Overview
Title
Agency Information Collection Activities: Proposed Collection Renewal; Comment Request
Agencies
ELI5 AI
The FDIC wants people to share their thoughts on some rules for banks about keeping money safe and sharing risks, and people can do this until early next year.
Summary AI
The Federal Deposit Insurance Corporation (FDIC) is inviting the public and other federal agencies to comment on the renewal of two existing information collections as part of the Paperwork Reduction Act of 1995. The first collection relates to the Pillar 2 Guidance under the Advanced Capital Framework, which requires certain banks to document and assess their capital adequacy processes. The second collection involves the Credit Risk Retention Rule, requiring institutions to retain a portion of the credit risk for asset-backed securities they issue. Comments are open until January 13, 2025, and can be submitted by various methods, including email and post.
Abstract
The FDIC, as part of its obligations under the Paperwork Reduction Act of 1995, invites the general public and other Federal agencies to take this opportunity to comment on the request to renew the existing information collections described below (OMB Control No. 3064-0165 and -0183). The notices of proposed renewal for these information collections were previously published in the Federal Register on October 10, 2024, and October 21, 2024, allowing for a 60- day comment period.
Keywords AI
Sources
AnalysisAI
The document in question is a notice from the Federal Deposit Insurance Corporation (FDIC) inviting public comment on the renewal of two existing information collections under the Paperwork Reduction Act of 1995. This commentary provides a general overview of the document, highlights significant issues, and discusses its potential impact on the public and specific stakeholders.
General Summary
The Federal Deposit Insurance Corporation (FDIC) is soliciting feedback on two specific information collections. The first is related to the Pillar 2 Guidance under the Advanced Capital Framework. This framework requires certain banks to document and assess their processes for determining capital adequacy. The second collection pertains to the Credit Risk Retention Rule, which mandates that institutions retain a portion of the credit risk when issuing asset-backed securities. The agency is seeking comments until January 13, 2025, and submissions can be made via email, post, or other methods.

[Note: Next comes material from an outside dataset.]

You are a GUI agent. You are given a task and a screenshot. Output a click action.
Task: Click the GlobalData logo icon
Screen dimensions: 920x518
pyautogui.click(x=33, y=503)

Significant Issues or Concerns
Several concerns arise from the document. Firstly, it contains references to future dates, such as publication dates in the Federal Register, which may indicate typographical errors or placeholders not updated correctly. This could cause confusion about the timeline for public comments and the renewal process.
Additionally, the document uses complex legal and financial terminology that may not be easily understood by the general public. Terms like "capital adequacy," "advanced capital framework," and "credit risk retention" require prior knowledge of financial regulations, potentially making the document inaccessible to some readers.

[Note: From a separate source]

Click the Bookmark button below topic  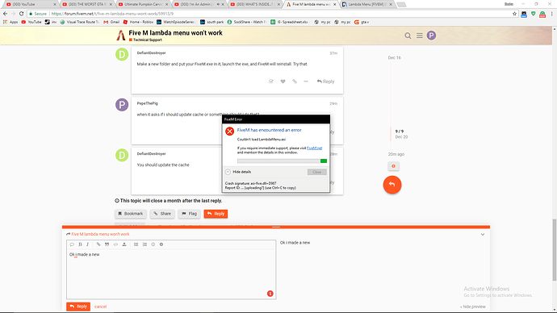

Furthermore, the document references multiple sections of regulatory rules without providing simple summaries, which could be challenging for readers unfamiliar with legal references.
Impact on the Public and Stakeholders
Overall, the document signifies the FDIC's ongoing efforts to ensure transparency and public involvement in regulatory matters. By seeking comments, the FDIC allows stakeholders, including the general public, insured state nonmember banks, and other federal agencies, to influence regulatory practices.
For the general public, the potential impact might be limited, especially if they lack familiarity with the issues at play. However, the invitation for comments offers an avenue for increased public engagement in financial regulatory processes.
Financial institutions, specifically insured state nonmember banks and their subsidiaries, are directly impacted by these regulations. Compliance with the requirements may involve significant administrative efforts to align with specified documentation and risk retention standards. On the positive side, such measures aim to enhance financial stability and ensure these institutions maintain robust capital management practices.
Another impact is related to the Credit Risk Retention Rule, which could impose additional operational requirements on institutions dealing in asset-backed securities. While this might initially seem burdensome for these entities, the rule aims to safeguard against excessive risk-taking and promote greater transparency in financial markets.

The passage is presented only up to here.